"An Inconvenient Truth" is by no means the first wide-release to inspire environmental news along with activist efforts to galvanize public opinion on a major issue.
Nor is it even the first one that Al Gore has promoted as a way to get across his concerns about global warming.
That distinction belongs to a fictional disaster movie about climate change – 2004's "The Day After Tomorrow" – which portrayed the unfolding of a new ice age and other climate calamities, all fueled by global warming and taking place within just a few hours.
Roland Emmerich, director of "The Day After Tomorrow," made no secret in public statements that he was a critic of the Bush administration's policies on climate change, but no one mistook the film for anything but barbed fiction.
A major difference this time is that "An Inconvenient Truth" is a documentary about Gore's own slide show and book of the same title, explicitly produced as part of his effort to mobilize public sentiment.
Also, where scientists (and some environmentalists) were scornful of the scientific underpinnings of "The Day After Tomorrow," Gore's documentary has been praised on the blog RealClimate.org, which is produced by climate scientists.
Eric Steig, an isotope geochemist at the University of Washington who contributes to RealClimate, wrote that despite "a few scientific errors that are important" in "An Inconvenient Truth," the new film generally handles climate science "admirably" (see the article).
The intersection and interplay of movies with environmental politics and news coverage go back at least to the late 1970s.
In 1979, Jane Fonda, Michael Douglas and Jack Lemon starred in a cautionary thriller titled "The China Syndrome," about a television reporter discovering the hazards of nuclear power.
Just a couple of weeks later, a major accident did occur at the Three Mile Island nuclear plant in Pennsylvania.
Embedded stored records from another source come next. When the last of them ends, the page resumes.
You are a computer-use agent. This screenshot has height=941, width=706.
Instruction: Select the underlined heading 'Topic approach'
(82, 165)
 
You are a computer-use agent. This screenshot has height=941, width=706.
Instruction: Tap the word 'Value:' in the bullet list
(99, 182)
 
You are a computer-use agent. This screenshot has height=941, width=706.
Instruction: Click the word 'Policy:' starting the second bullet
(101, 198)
Amazon.com's review of "A China Syndrome" notes that the real-life accident turned the just-released movie into "a worldwide sensation."
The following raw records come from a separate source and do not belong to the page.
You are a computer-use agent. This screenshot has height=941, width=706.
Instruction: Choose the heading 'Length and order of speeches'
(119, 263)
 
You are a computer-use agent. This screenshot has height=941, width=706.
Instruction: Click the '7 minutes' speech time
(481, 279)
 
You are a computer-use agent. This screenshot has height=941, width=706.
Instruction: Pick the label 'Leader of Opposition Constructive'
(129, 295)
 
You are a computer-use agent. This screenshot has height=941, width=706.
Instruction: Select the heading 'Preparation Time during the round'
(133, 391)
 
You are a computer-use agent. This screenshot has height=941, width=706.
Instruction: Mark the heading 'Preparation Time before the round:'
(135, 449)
A series of anti-nuclear-power concerts were staged by major rock stars later in 1979, resulting in a successful concert documentary, "No Nukes," which featured Bruce Springsteen and other performers.
Adding to the nuclear industry's headaches was "Silkwood," a fact-based 1983 drama starring Meryl Streep about the mysterious death of Karen Silkwood, an industry whistle-blower who died on her way to meet a New York Times reporter.
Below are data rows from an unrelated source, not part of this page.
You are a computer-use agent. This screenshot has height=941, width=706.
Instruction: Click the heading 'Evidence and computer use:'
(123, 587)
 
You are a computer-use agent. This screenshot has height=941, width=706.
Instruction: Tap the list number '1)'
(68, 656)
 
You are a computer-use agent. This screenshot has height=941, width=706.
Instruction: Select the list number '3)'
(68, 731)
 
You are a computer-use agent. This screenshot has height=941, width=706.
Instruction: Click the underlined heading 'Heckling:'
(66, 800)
More recently, environmentalists sought to take advantage of a major movie based on the work of journalist and author Jonathan Harr to draw public attention to the health risks posed by toxic chemicals.
Hoping to generate news coverage, the Sierra Club issued a national report in 1998 with data from the federal Toxics Release Inventory, highlighting counties with the largest total industrial releases of potentially cancer-causing pollutants.
The organization acknowledged that the report was issued to take advantage of the publicity then surrounding the release of the movie "A Civil Action," which starred John Travolta and was based on Harr's non-fiction book of that name about cancer cases linked to underground pollution in Woburn, Massachusetts.
Piggybacking on the recent coverage and reviews of Gore's movie, the Sierra Club now is promoting its own Cool Cities campaign on global warming on its website.
Given its premise of an instant ice age, there may have been some trepidation among environmentalists about linking their appeals to the "The Day After Tomorrow." But, along with Gore and the liberal group MoveOn.org, some of them tried to do so in order to call attention to more widely accepted threats posed by global warming.
National Geographic News reported at the time: "It may just be a high-octane summer blockbuster, but environmentalists hope 'The Day After Tomorrow' will serve as a wake-up call about global climate change."
Greenpeace, for instance, posted a somewhat wary statement on its website, admitting that "the film has run into entirely justifiable criticism for exaggerating the speed at which cataclysmic changes might happen to the world's climate."
Nonetheless, the group said that if the movie "makes more people think about and act upon the real dangers of global warming, we'll give it two thumbs up."
Conservative groups, meanwhile, cited the film as evidence of environmentalist exaggeration and the need for a skepticism regarding claims about climate change, academic research Matthew C. Nisbet noted in a 2004 article.
In the article, Nisbet, assistant professor in the School of Communication at Ohio State University, assessed the short-term impact of "The Day After Tomorrow."
Among his numerous conclusions was this finding of special interest to journalists covering the environment:
The "political mobilization" surrounding "The Day After Tomorrow" helped to create "a sizable spike in overall media attention to the issue of climate change."
Tabulating related articles for 12 months in four newspapers – Los Angeles Times, New York Times, USA Today and Washington Post – Nisbet found that the largest combined total was in the month when the film was released.